Should equals use `instanceof` or `getClass()`? Trade-offs?

instanceof allows subclass instances to be equals-equal to superclass instances (flexible, but breaks symmetry the moment a subclass adds state); getClass() enforces same-exact-class on both sides (rigid, but always contract-correct). Effective Java sides with instanceof because in practice you should not be inheriting from instantiable value classes anyway — but the trade-off is real and worth understanding.

The two idioms side by side

// instanceof — Liskov-friendly
@Override public boolean equals(Object o) {
    if (!(o instanceof Point p)) return false;
    return p.x == x && p.y == y;
}

// getClass — exact-class only
@Override public boolean equals(Object o) {
    if (o == null || getClass() != o.getClass()) return false;
    Point p = (Point) o;
    return p.x == x && p.y == y;
}

What instanceof buys you

  • A Point and a same-coordinate ImmutablePoint extends Point can be equals. Useful if you have wrapper subclasses (synchronized wrapper, logging wrapper) that should be interchangeable with the base.
  • It respects Liskov substitution: any Point (including subclass instances) is treated as a Point.
  • It is the idiom the JDK uses for its own value types — String, Integer, etc.

What instanceof costs you

The instant a subclass adds a state-bearing field, you get the symmetric-equals trap (see q03). Point.equals(coloredPoint) returns true, coloredPoint.equals(point) returns false.

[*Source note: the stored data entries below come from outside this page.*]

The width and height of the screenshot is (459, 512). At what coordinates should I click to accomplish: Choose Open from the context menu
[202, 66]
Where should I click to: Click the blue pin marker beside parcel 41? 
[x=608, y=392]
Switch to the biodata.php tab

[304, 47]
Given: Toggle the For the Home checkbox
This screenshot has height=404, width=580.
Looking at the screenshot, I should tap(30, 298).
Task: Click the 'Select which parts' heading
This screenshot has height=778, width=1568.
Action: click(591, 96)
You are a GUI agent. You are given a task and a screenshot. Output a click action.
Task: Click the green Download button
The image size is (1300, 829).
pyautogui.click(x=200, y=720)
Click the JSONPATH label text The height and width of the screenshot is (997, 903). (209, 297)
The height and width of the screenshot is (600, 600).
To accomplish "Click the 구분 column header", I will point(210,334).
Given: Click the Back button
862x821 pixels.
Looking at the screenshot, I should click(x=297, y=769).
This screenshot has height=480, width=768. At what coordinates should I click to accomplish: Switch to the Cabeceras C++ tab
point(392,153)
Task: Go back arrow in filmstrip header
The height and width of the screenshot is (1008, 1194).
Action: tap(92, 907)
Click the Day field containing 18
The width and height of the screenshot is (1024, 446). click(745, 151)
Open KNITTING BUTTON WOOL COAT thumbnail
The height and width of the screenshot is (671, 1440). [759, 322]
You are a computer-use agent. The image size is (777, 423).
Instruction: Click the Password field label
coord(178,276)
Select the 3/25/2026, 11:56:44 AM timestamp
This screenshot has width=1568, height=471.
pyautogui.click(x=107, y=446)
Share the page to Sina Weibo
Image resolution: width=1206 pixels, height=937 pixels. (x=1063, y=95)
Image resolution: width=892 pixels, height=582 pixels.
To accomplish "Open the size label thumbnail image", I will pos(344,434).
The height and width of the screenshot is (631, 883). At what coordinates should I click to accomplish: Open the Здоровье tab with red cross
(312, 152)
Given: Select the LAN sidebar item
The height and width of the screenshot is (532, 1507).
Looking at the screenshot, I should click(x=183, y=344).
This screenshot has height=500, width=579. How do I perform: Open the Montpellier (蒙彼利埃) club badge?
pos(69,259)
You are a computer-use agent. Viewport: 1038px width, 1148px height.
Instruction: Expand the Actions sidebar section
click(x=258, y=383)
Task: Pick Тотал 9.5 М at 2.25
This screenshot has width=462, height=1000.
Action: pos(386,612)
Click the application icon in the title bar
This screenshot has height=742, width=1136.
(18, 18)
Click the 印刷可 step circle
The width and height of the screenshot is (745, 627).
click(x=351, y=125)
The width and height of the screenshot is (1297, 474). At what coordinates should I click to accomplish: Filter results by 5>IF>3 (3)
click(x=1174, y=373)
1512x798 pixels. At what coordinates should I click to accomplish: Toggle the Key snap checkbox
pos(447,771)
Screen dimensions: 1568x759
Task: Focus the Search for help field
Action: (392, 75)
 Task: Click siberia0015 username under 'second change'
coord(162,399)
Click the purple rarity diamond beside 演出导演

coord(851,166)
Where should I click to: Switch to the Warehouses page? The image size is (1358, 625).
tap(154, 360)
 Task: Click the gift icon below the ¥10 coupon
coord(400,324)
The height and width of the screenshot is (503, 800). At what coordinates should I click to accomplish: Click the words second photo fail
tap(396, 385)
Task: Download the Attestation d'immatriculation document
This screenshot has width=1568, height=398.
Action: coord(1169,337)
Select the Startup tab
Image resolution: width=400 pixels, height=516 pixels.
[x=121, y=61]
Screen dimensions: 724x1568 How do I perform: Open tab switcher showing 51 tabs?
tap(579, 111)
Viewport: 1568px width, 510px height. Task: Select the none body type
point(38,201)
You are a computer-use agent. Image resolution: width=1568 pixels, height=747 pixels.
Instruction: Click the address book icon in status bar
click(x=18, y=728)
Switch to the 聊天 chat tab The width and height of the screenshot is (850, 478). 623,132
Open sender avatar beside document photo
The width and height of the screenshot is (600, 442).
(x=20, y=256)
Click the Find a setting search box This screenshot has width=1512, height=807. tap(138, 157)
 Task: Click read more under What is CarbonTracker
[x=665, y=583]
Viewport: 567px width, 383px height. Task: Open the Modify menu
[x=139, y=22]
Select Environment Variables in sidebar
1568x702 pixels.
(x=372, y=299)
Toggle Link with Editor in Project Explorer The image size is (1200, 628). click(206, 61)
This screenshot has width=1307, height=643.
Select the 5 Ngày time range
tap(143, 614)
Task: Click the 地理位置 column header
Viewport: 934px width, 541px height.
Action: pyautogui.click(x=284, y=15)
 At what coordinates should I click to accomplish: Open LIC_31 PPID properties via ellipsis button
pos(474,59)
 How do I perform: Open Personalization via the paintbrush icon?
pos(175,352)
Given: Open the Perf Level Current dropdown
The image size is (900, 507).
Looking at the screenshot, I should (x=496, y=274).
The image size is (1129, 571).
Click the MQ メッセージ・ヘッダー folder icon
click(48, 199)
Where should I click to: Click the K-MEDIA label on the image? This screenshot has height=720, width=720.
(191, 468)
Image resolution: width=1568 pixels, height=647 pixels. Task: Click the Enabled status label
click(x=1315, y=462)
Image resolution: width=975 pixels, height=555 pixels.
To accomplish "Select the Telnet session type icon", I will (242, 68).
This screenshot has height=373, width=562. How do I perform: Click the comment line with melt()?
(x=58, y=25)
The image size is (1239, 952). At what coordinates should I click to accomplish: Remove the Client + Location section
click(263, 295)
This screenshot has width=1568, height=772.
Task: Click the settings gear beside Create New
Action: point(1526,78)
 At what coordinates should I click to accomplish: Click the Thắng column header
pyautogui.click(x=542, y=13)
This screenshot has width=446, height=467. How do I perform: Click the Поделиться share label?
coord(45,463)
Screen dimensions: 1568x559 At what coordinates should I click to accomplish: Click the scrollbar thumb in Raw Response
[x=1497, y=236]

The fix is to forbid that kind of subclassing — make the class final.

What getClass() buys you

  • Symmetry is unconditional: a.equals(b) == b.equals(a) because both reject any class mismatch.
  • Subclasses can freely add state without breaking the parent's contract.

What getClass() costs you

  • It violates Liskov: Sub is supposedly an Animal, but animal.equals(sub) returns false even when all Animal state matches. You cannot transparently substitute subclasses.
  • It interacts badly with proxies. Hibernate generates CGLIB/ByteBuddy subclasses for lazy entities, and getClass()-based equals will say a managed entity is not equal to its detached new form — a real production bug that the Hibernate docs warn about.

The decision matrix

SituationUse
Class is final (Effective Java's preferred shape for value types)instanceof — there are no subclasses to worry about
Class is sealed and no subclass adds stateinstanceof
Class is open for extension and subclasses may add stategetClass(), but consider re-designing
You use a proxying framework (Hibernate, Spring AOP)instanceof — proxies are subclasses
You're writing a recordNeither — it's generated, uses instanceof style under the hood

Effective Java's verdict

"The right way to combine these is to use composition, not inheritance. Use instanceof, and forbid the subclassing problem with final."

In other words: the instanceof vs getClass() debate is resolved by avoiding the situation that creates the dilemma. Make value classes final (or records) and instanceof is always correct.